TJ arquiva representação contra magistrado que supostamente teria negociado decisão

A presidente do Tribunal de Justiça do Paraná (TJPR), desembargadora Lídia Maejima, determinou o arquivamento da representação contra o desembargador Francisco Carlos Jorge, investigado pelo Conselho Nacional de Justiça (CNJ) por supostamente ter recebido um veículo quadricíclo em troca de uma sentença. A decisão é do dia 25 de maio, segundo publicou segunda-feira (1) o blog Politicamente, de Curitiba.

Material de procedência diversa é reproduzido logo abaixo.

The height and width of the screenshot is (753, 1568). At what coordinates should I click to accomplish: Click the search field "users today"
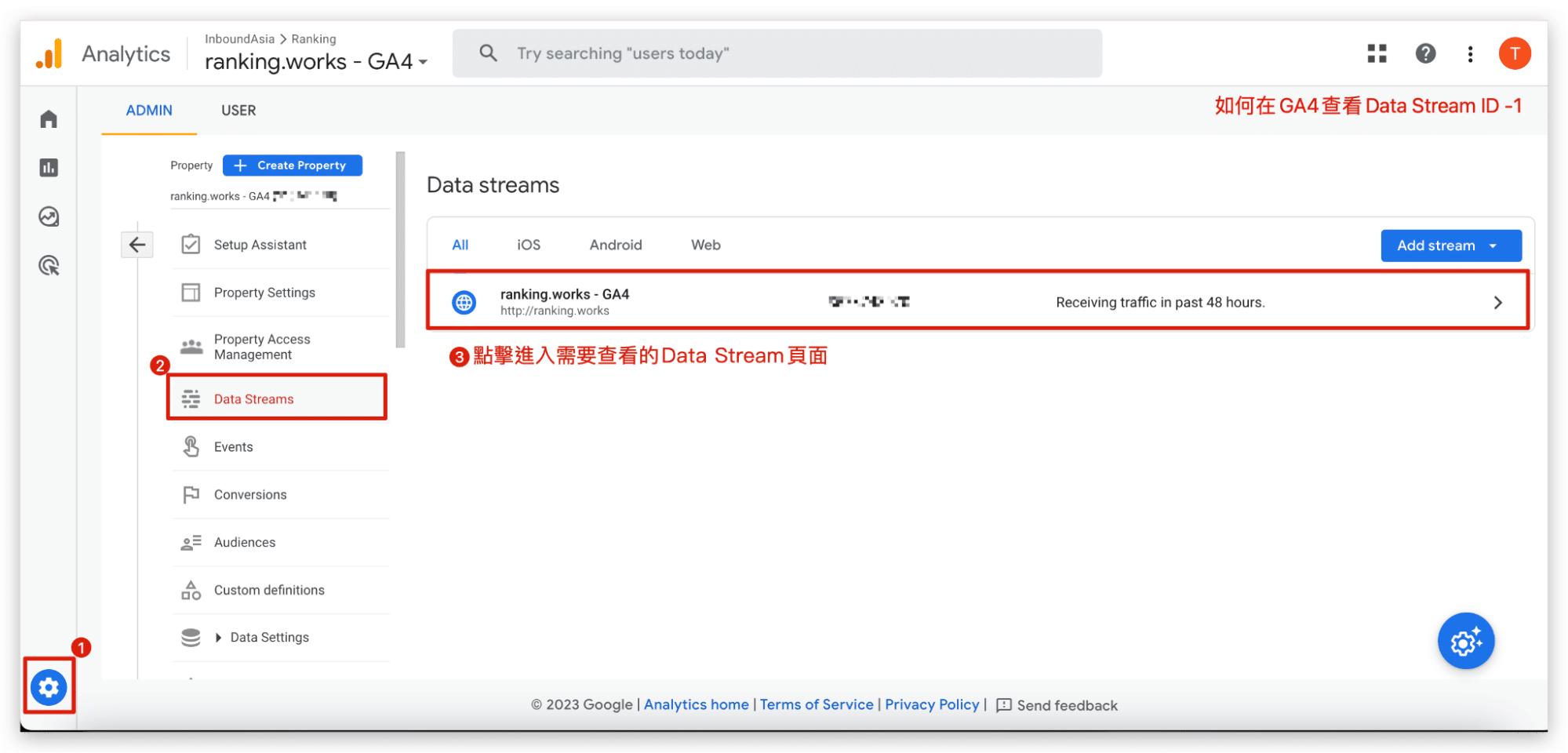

De acordo com o blog, Lídia Maejima entendeu que o caso já está sendo apurado pelo CNJ e o arquivamento tem como objetivo “resguardar a segurança jurídica” e “evitar a prolação de decisões conflitantes”. Na semana passada, a seção paranaense da Ordem dos Advogados do Brasil (OAB-PR) pediu o afastamento de Francisco Jorge até que o caso seja apurado.

O Pedido de Providências foi feito ao CNJ pela Construtora Zoller, de Curitiba, que alegou ter sido prejudicada por uma decisão de Francisco Jorge que restabeleceu uma multa no valor de R$ 14 milhões.

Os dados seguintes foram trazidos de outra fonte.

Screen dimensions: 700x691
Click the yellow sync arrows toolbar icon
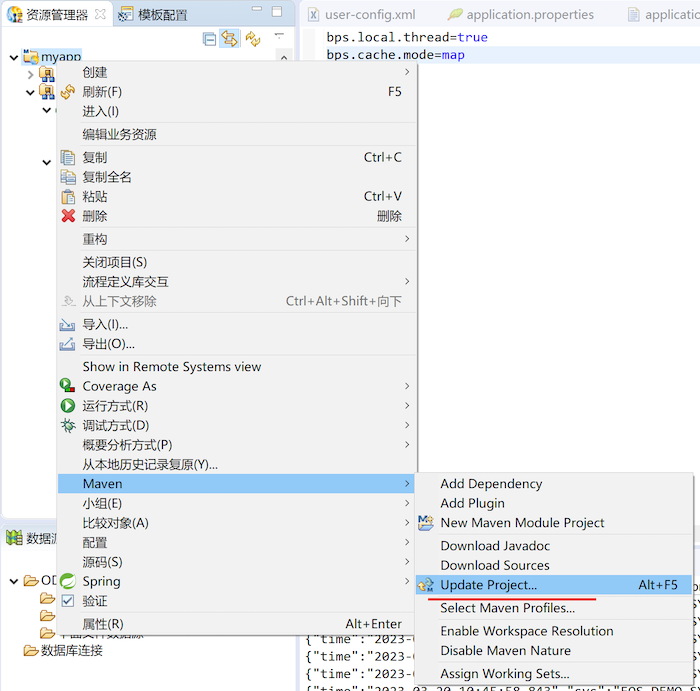[253, 39]
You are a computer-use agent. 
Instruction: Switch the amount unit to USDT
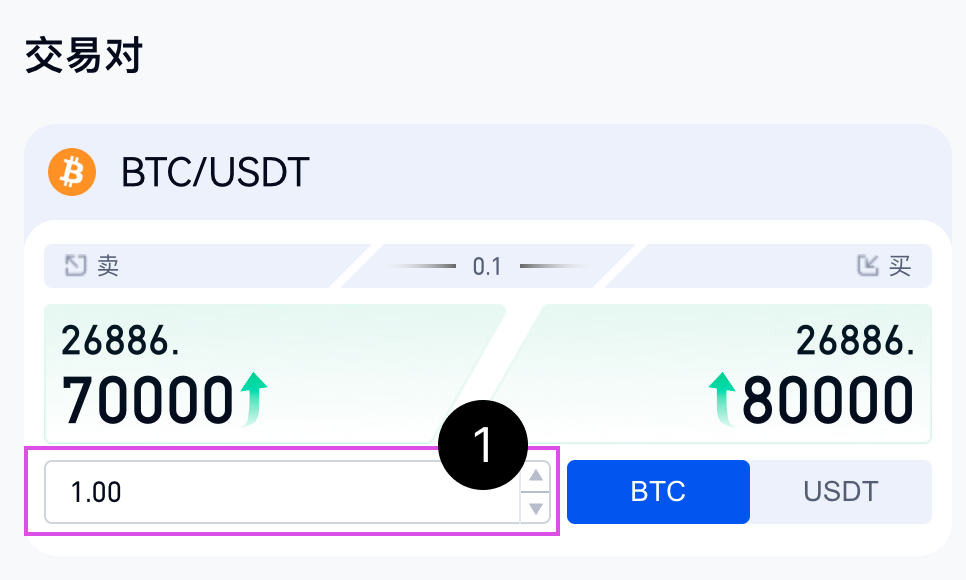(840, 492)

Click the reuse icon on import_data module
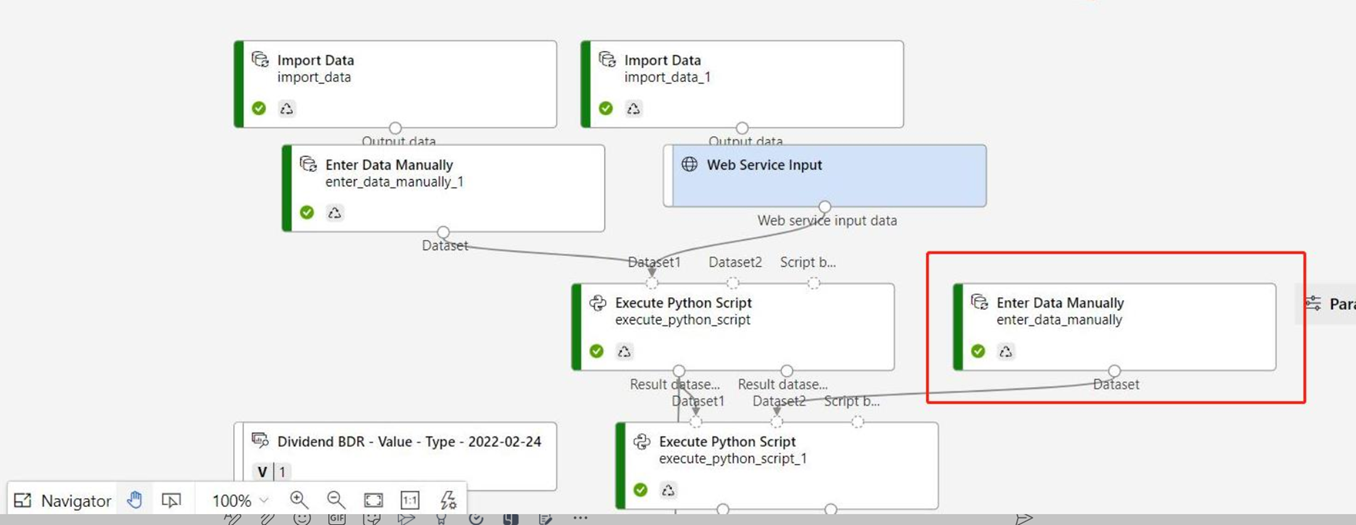(x=287, y=109)
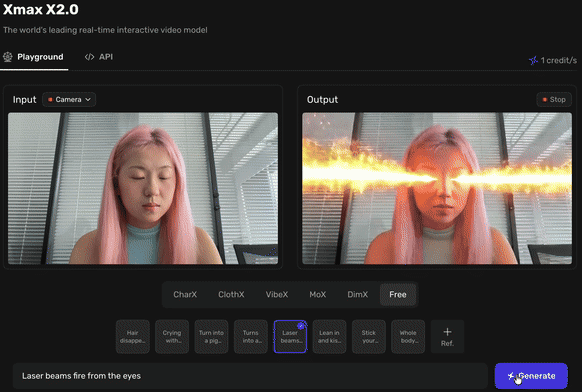Expand the Camera dropdown chevron arrow

tap(88, 99)
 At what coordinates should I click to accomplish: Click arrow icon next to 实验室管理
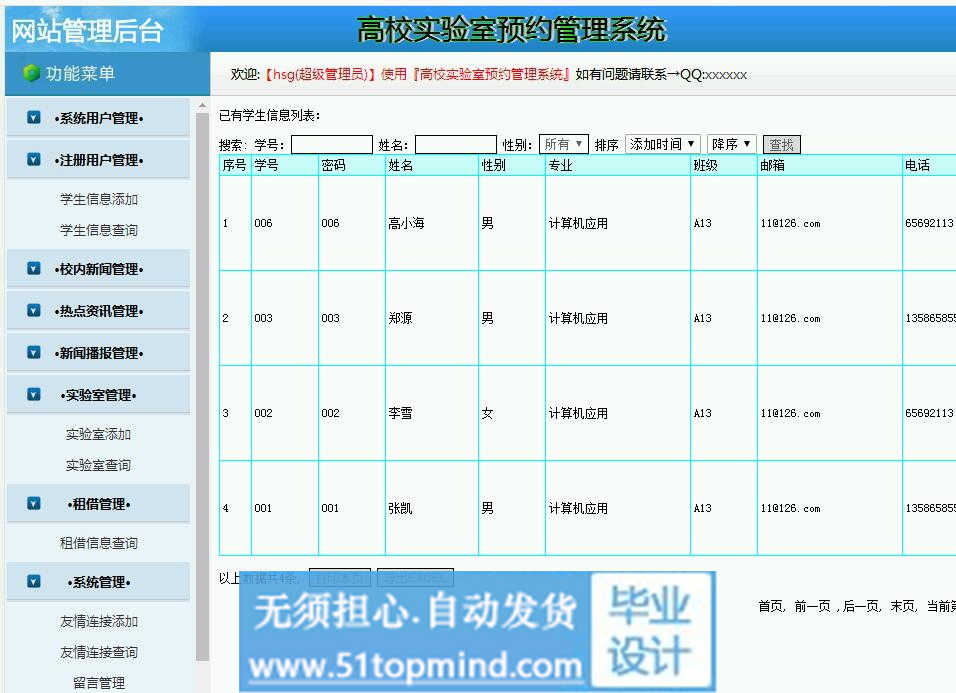tap(34, 395)
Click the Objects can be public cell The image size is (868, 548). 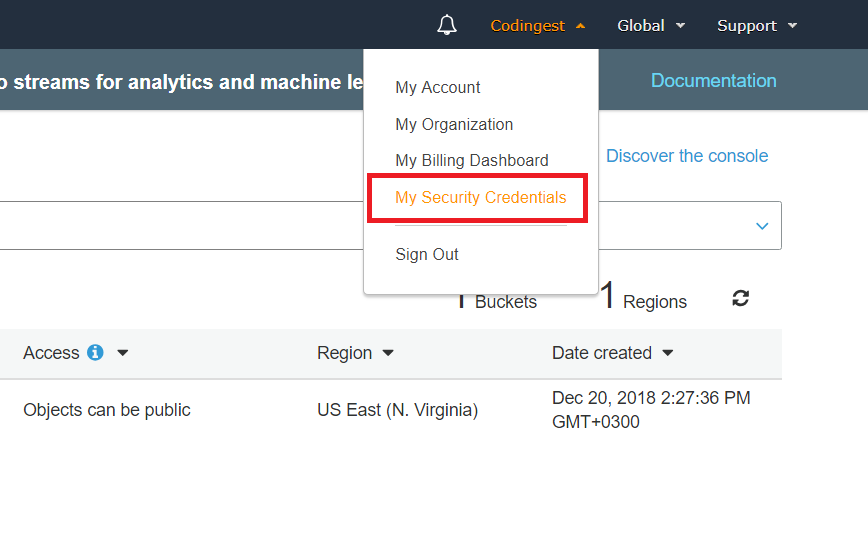coord(107,410)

O processo começou a correr em 1993 e foi concluído seis anos depois na primeira instância. O proprietário de um imóvel na Rua Brigadeiro Franco, no bairro Batel, cobrava dívidas de aluguel e a Construtora Zoller era fiadora dos locatários. Após a decisão de Francisco Carlos Jorge na 17ª Câmara Cível do TJPR, a construtora contratou uma investigação particular e teria constatado que o desembargador ganhou um quadriciclo no valor de R$ 52 mil para proferir sua sentença.